VB: But not better enough?
EP: We still have remnants of barriers. The issue hasn’t yet been addressed to the point where a customer could have the equivalent of a SATA installation experience with an NVMe installation.
VB: So, what are the best roles today for NVMe with small/medium business and enterprise customers?
EP: Think of high-end traders and high-end analytics work. End users in those scenarios love NVMe. In terms of business value, the difference of a couple of hundred dollars in price just starts to sound like unnecessary noise.
VB: And tomorrow?
EP: The short answer is eventually everyone. Because NVMe has value with just about any workload in high-performance environments. And even without the raw performance benefits, you still have TCO benefits over the long run.
VB: Such as?
EP: You’ve probably seen reports about data center resource utilization numbers that are in the teens, right? Part of that is because they design their environment for peak workloads. There’s a lot of overprovisioning, and that also applies to storage performance. To hit a certain performance level, you need X sort of storage. But with hyperconverged infrastructure, you have a lot more control over scaling individual resources. You don’t have to overprovision everything all together. With hyperconvergence, NVMe is going to give you a lot more scaling efficiency.

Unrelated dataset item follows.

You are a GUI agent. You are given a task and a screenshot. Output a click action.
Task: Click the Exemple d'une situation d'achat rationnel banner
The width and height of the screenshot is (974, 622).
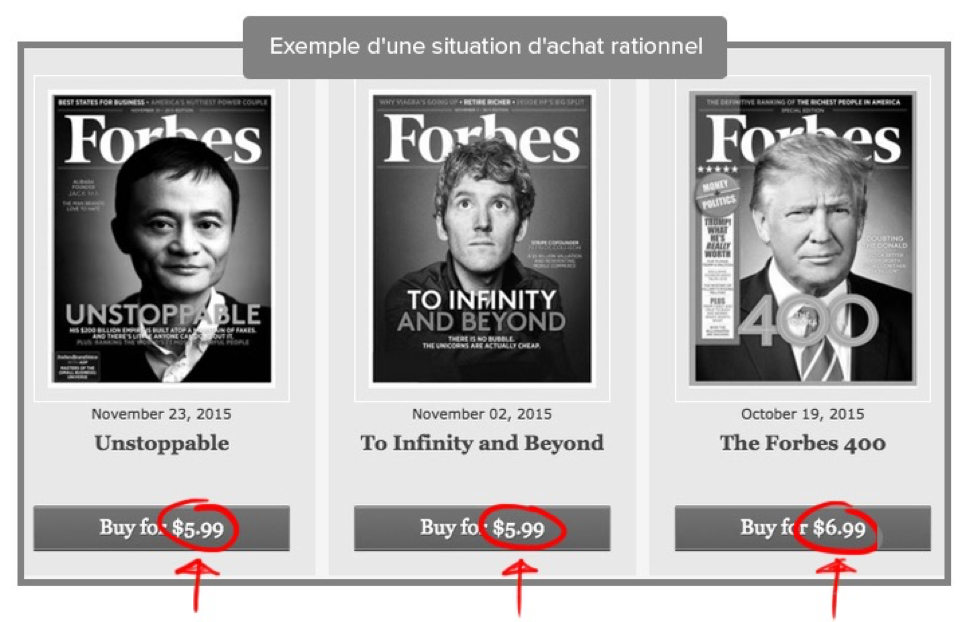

VB: What specifically do you mean by scaling efficiency?
EP: It’s tied to access density, meaning how quickly I can access all the data on a drive. The higher the access density, the more efficient my use of that storage is. Think about the RAID rebuild time on a 16TB SATA drive. I don’t even know how long it is. Hours? Even days? NVMe over PCIe gen 4 is a fraction of the time, and gen 5 is going to halve that again in the near future. NVMe lets you scale storage capacity with scalable access density so you can access these large amounts of data.
VB: For businesses, is there more to the TCO discussion than scaling efficiency?
EP: At a large scale, power is definitely a TCO factor. Recall throughput. A SATA device does around 450 MB/s, right? A NVMe device capable of saturating the bus is going to give you six to seven times the performance. Now, that SATA device will run on 7W or 8W, while NVMe is about 25W. So, we’re talking about, say, 3.5X on the power delta but 6.5X on the performance delta. NVMe is more power efficient. There are also value NVMe devices down in the 11W to 14W range. You still get about four times the performance of a SATA device for less than two times the power. So again, if you’re talking about one drive in one system, you may not notice this, but if you have a fairly large-scale installation and TCO matters, these things start adding up.